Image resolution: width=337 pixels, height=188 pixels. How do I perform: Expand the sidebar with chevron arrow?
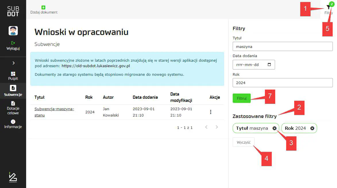pyautogui.click(x=13, y=63)
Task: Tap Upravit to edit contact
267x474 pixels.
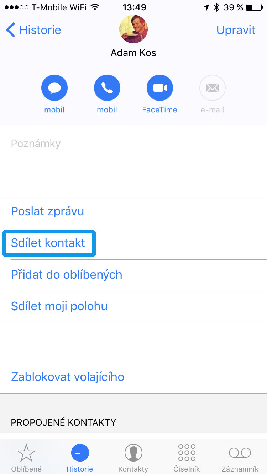Action: 236,30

• Task instructions: Without the pictures, write out every entry precisely as it appears.

• Expected answer:
Image resolution: width=337 pixels, height=188 pixels. How do I perform: Expand the sidebar with chevron arrow?
pyautogui.click(x=13, y=63)
Task: Tap Upravit to edit contact
267x474 pixels.
Action: 236,30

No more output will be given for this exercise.